D.     Board Committees

1.     Key Committees. The Board shall have at all times an Audit Committee, a Compensation Committee and a Nominating and Corporate Governance Committee. Each such approved by the Board. The Board may, from time to time, establish additional committees as necessary or appropriate.

2.     Committee Charters. The Board shall, from time to time as it deems appropriate, review and reassess the adequacy of each charter and make appropriate changes.

3.     Frequency and Length of Committee Meetings. The chairman of each committee, in consultation with the committee members, shall determine the frequency and length of committee meetings. Special meetings may be called from time to time as determined by the needs of the business and the responsibilities of the committees.
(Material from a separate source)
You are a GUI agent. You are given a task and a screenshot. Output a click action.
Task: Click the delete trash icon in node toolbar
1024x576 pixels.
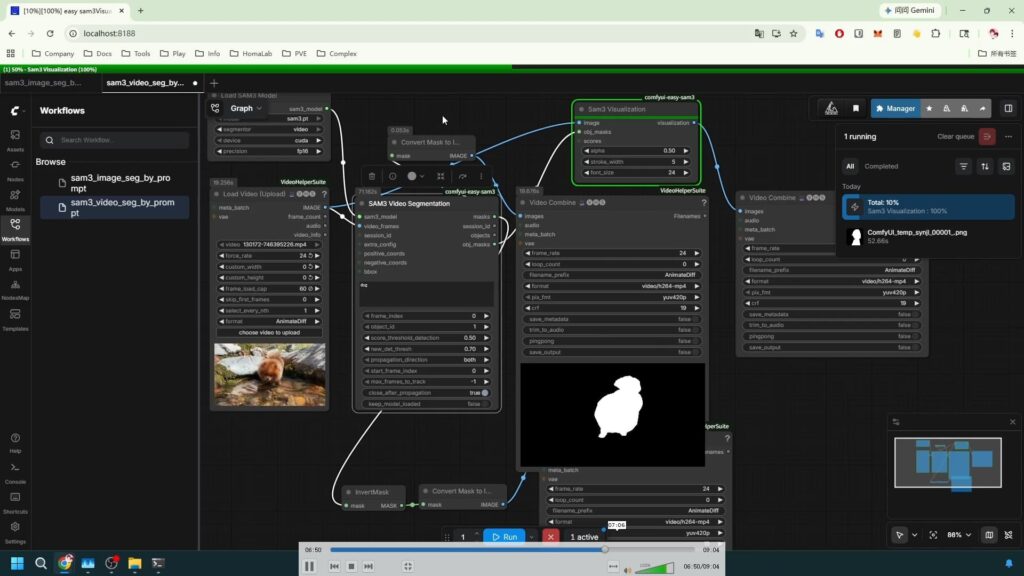[372, 176]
4.     Non-Audit Fees. The Audit Committee shall not approve any services by the Company’s independent registered public accounting firm if as a result non-audit fees in any fiscal year would exceed the sum of audit fees, audit related fees and tax compliance/preparation fees for that year.

E.     Director Access to Management and Independent Advisors

1.     Access to Officers and Employees. Directors shall have full and free access to officers and employees of the Company. Any meetings or contacts that a director wishes to initiate may be arranged through the Chief Executive Officer or President.
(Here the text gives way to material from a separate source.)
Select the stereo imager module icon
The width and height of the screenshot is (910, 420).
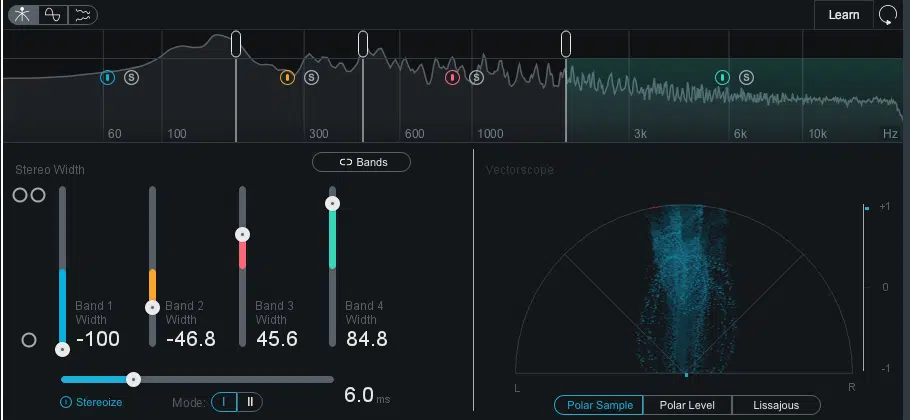pos(23,15)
2.     Access to Independent Advisors. The Board and each committee shall have the power to hire and consult with independent legal, financial or other advisors for the benefit of the Board or such committee, as they may deem necessary, without consulting or obtaining the approval of any officer of the Company in advance. Such independent advisors may be the regular advisors to the Company. The Board or any such committee is empowered, without further action by the Company, to cause the Company to pay the compensation of such advisors as established by the Board or any such committee.

F.     Director Compensation

1.     Role of Board and Compensation Committee. The form and amount of director compensation shall be determined by the Board in accordance with the policies and principles set forth below. The Compensation Committee shall review from time to time as it deems appropriate, director compensation.
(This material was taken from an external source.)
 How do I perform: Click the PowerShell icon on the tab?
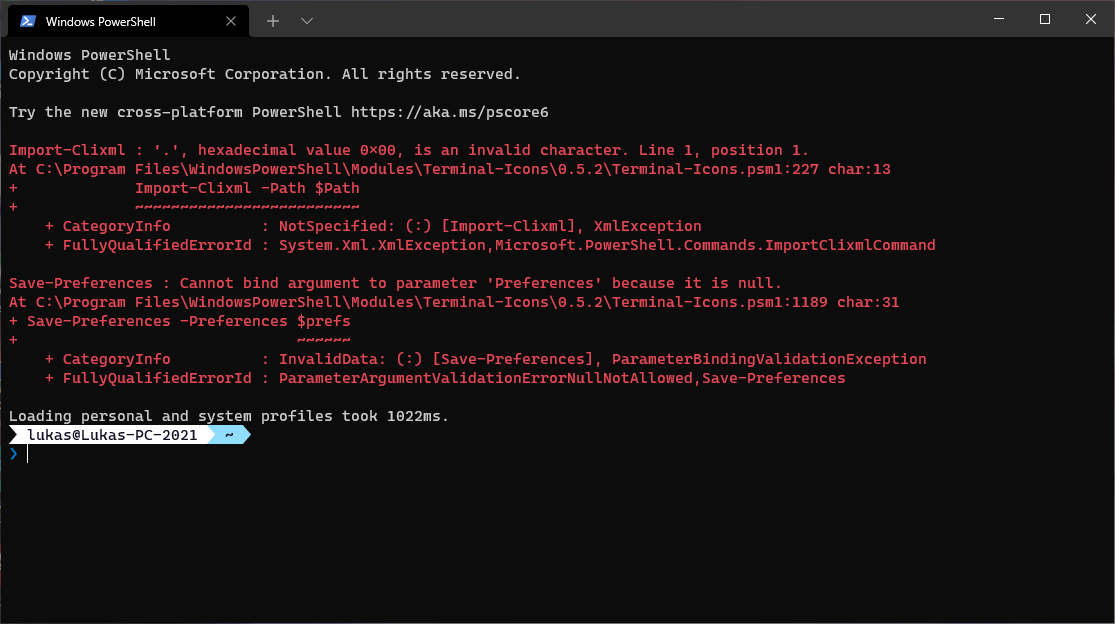[x=26, y=20]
2.     Form of Compensation. The Board believes that directors should be incentivized to focus on long-term stockholder value. Including equity as part of director compensation helps align the interest of directors with those of the Company’s stockholders.

3.     Amount of Consideration. The Company seeks to attract exceptional talent to its Board. Therefore, the Company’s policy is to compensate directors at least competitively relative to comparable companies.

4.     Employee Directors. Directors who are also employees of the Company shall receive no additional compensation for Board or committee service.

G.    Director Continuing Education

1.     Continuing Education. In accordance with NASDAQ rules, each director is expected to be involved in continuing director education on an ongoing basis to enable him or her to better perform his or her duties and to recognize and deal appropriately with issues that arise. The Company shall pay all reasonable expenses related to continuing director education.

H.     Management Evaluation

1.     Evaluation of the Chief Executive Officer. The Board evaluates the Company’s Chief Executive Officer in the manner that it determines to be in the best interests of the Company’s stockholders.

2.     Evaluation of Senior Executives. The Compensation Committee shall be responsible for overseeing the evaluation of the Company’s senior executives.

I.      Performance Evaluation of the Board

1.     The Nominating and Corporate Governance Committee shall oversee all self-evaluations of the Board to determine whether it and its committees are functioning effectively.

J.     Periodic Review of the Corporate Governance Guidelines

1.     The Nominating and Corporate Governance Committee shall, from time to time as it deems appropriate, review and reassess the adequacy of these Guidelines and recommend any proposed changes to the Board for approval.